*EXTRAIT DE LA SOURCE*.
+++

Quant à la personnalité de Hollande Ouille, ce n’est assurément pas elle qui fera vendre. Reconnaissons qu’elle n’est pas de nature à concentrer longtemps l’intérêt du bon peuple. Le personnage est falot, cruellement « normal » comme il le reconnaît lui-même, et il ne sera bientôt plus que le jouet ahuri d’évènements qui le dépasseront de très haut.
Avant 1981, le Matin de Paris était l’organe de presse le plus proche de la ligne du parti socialiste. Tant que Mitterrand était dans l’opposition, il avait le vent en poupe. Dès lors que le PS était aux commandes, il a vu ses ventes chuter vertigineusement, jusqu’à déposer son bilan en 1987. Le secteur de la presse écrite se portait pourtant globalement mieux à l’époque que de nos jours, et les cycles économiques s’accélérant, on peut douter que tous les journaux d’aujourd’hui survivront aussi longtemps. Ça serait assez comique que certains organes de presse anti-sarkozyste soient les premières victimes collatérales de l’ère Hollande ! Comique, et avouons-le, plutôt jouissif !
Certains de ces médias reconnaissent que l’exercice va désormais s’avérer plus difficile. "C'est toujours inconfortable d'être un journal proche du pouvoir », confirme Maurice Szafran, le directeur de Marianne. Renaud Dely, directeur de rédaction du Nouvel Obs, s’engage, lui, à être « une vigie critique », à éviter à tout prix d’être « un supporter aveugle ». On a envie de lui dire : Chiche ! Il aura du boulot ! Ça serait même une sacrée conversion ! Car en 1981, le slogan de cet hebdomadaire était « Bien placé pour le savoir ». Sa ligne éditoriale était tellement proche de Mitterrand, qu’il se revendiquait être la « voix de son maître ». Et il a frôlé la faillite.

+++

*SECTION DES DONNÉES*.
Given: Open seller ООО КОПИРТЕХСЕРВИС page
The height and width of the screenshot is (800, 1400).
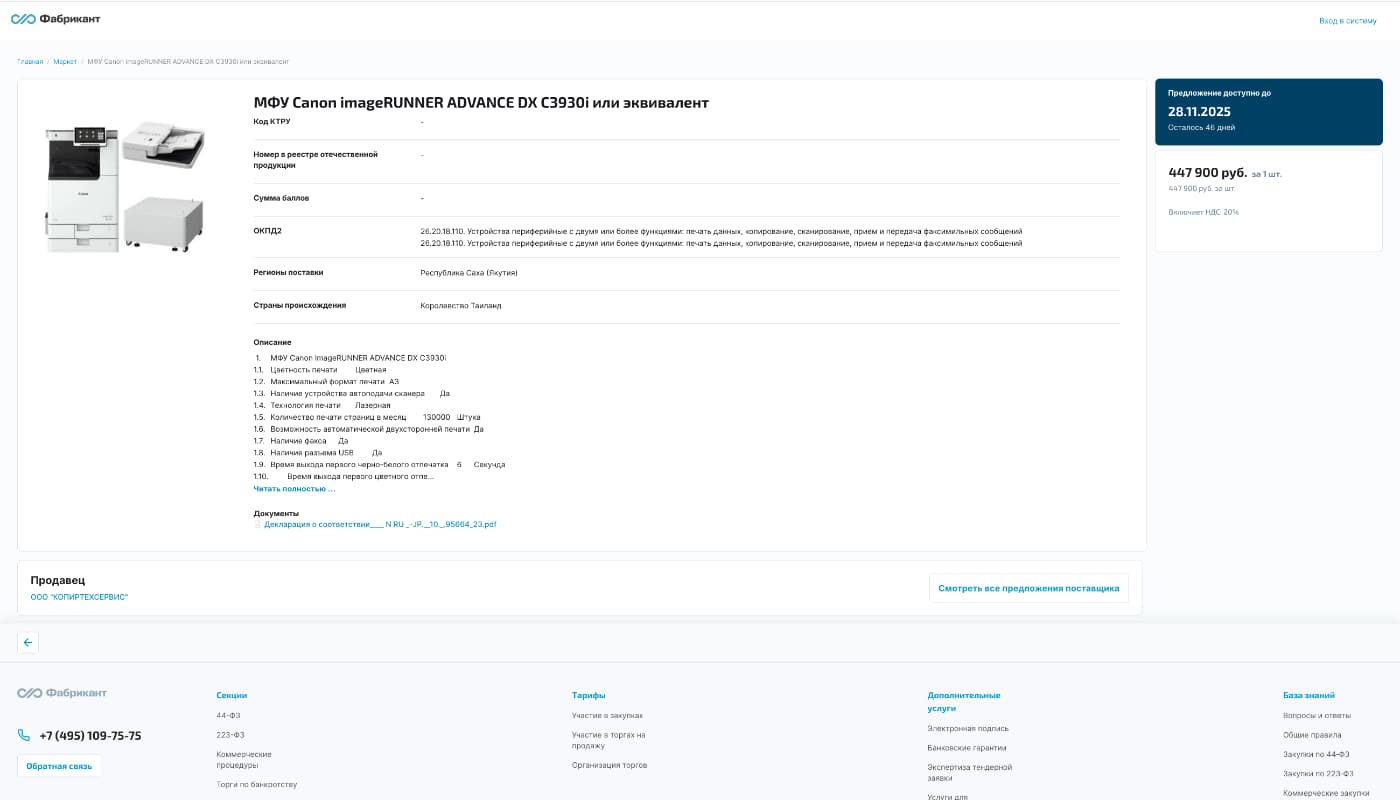Looking at the screenshot, I should pos(79,597).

+++

*LISTE DES TÂCHES*.
**A.** Reformulez sous forme de liste le paragraphe de l'extrait de la source qui commence par « Avant 1981, le Matin de Paris », en conservant ses faits principaux.
**B.** Quelle fonction Maurice Szafran occupe-t-il d'après l'extrait de la source ?

*RÉPONSES PAR TÂCHE*.
**A.**
- Avant 1981, le Matin de Paris était l'organe de presse le plus proche de la ligne du parti socialiste.
- Tant que Mitterrand était dans l'opposition, le journal avait le vent en poupe.
- Une fois le PS au pouvoir, ses ventes ont chuté vertigineusement, jusqu'au dépôt de bilan en 1987.
- La presse écrite se portait pourtant mieux à l'époque qu'aujourd'hui, et l'on peut douter que les journaux actuels survivent aussi longtemps.
- Il serait comique, et plutôt jouissif, que certains organes de presse anti-sarkozystes soient les premières victimes collatérales de l'ère Hollande.

**B.** Il est le directeur de Marianne.